Partly this is personal preference. I like plots. And throughout, the plot comes third behind Roth’s desire to expand on his characters, and the books message. As a character study, the main protagonist, Coleman Silk, is brilliantly portrayed and wholly convincing, as is his family and upbringing. Roth’s ear and tone for New Jersey in the 1940s is superb, and also for the academia parts. When he leaves that setting though he’s less successful. Faunia Farley never really seems a real person, while considerable (and sometimes repetetive) exposition fails to lift her ex-husband from cliche. The book struggles to grip you as soon as Silk is not directly involved.
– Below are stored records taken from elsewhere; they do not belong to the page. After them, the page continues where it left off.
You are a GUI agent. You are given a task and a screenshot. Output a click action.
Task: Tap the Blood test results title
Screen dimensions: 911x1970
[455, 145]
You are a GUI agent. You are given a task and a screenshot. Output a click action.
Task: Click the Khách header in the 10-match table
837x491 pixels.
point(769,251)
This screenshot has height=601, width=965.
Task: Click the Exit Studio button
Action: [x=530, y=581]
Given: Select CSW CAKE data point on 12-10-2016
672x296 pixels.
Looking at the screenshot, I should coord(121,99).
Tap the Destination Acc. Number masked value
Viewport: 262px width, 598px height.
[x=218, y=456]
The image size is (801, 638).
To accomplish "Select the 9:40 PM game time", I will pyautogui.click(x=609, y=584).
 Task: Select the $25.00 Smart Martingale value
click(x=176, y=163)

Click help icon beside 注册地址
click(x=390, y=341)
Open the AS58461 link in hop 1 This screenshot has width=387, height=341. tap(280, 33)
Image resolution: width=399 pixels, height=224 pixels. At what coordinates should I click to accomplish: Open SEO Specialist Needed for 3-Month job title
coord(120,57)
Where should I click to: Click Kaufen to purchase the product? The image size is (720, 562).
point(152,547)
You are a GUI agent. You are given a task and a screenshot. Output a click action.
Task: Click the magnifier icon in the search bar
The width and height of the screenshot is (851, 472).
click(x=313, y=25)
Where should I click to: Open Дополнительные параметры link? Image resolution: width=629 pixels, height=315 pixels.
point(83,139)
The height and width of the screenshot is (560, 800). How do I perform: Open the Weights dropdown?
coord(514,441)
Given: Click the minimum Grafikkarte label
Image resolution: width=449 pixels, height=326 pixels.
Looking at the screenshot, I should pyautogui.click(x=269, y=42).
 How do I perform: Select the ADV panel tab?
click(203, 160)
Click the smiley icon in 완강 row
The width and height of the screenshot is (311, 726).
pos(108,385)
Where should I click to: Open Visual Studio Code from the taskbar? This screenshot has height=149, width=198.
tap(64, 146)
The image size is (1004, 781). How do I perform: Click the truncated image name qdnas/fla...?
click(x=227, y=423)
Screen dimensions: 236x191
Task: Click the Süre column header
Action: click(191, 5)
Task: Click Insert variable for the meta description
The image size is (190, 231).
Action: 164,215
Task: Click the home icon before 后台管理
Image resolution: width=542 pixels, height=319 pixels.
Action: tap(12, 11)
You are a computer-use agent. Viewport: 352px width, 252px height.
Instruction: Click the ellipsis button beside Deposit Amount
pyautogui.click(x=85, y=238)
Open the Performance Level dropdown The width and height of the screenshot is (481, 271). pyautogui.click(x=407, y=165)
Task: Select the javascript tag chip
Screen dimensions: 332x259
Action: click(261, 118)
The other problem is Roth’s agenda. The book clearly sets itself against multi-cultural, relativist, political culture in academia, against some assumed ideal humanist, meritocratic, liberal utopia, with echoes of David Mamet’s Oleanna. Roth cleverly uses subversive mouthpieces for his viewpoints. Silk, an ostensibly Jewish professor who is secretly from a light-skinned African-American family is undermined by ridiculous allegations of racism. His sister rails against Black History Month, while another black professor decries political correctness. Meanwhile a young French female literary theorist incarnates all that is wrong with contemporary academia, she is not only the villain of the piece, but also revealed as sceptical herself of the value of theory and in awe of the elite culture humanist scholars.

The Human Stain is not quite as reactionary or as blunt as that paragraph might suggest, but however much sympathy he might get for his arguments they don’t work as a sociological analysis. Likewise, as a work of fiction, it’s undermined by the way the narrative has to fit around Roth’s thesis. It’s a testament to his strengths as a writer that this flaw is not fatal to enjoying the book.